[Stored items]

┌────────

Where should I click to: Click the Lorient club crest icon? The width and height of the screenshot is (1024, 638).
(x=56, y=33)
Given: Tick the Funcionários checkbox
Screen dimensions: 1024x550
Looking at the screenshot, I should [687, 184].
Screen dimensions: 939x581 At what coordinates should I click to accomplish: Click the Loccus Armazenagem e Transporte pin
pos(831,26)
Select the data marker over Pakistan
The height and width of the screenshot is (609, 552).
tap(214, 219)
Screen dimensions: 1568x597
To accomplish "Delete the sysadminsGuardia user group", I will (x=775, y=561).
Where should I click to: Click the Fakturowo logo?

└────────

What this task involves: Retype the records above, but only those lines that fall between the line containing "Given: Tick the Funcionários checkbox" and the line containing "Select the data marker over Pakistan", with both of those lines included, exactly as written.

Output for this exercise:
Given: Tick the Funcionários checkbox
Screen dimensions: 1024x550
Looking at the screenshot, I should [687, 184].
Screen dimensions: 939x581 At what coordinates should I click to accomplish: Click the Loccus Armazenagem e Transporte pin
pos(831,26)
Select the data marker over Pakistan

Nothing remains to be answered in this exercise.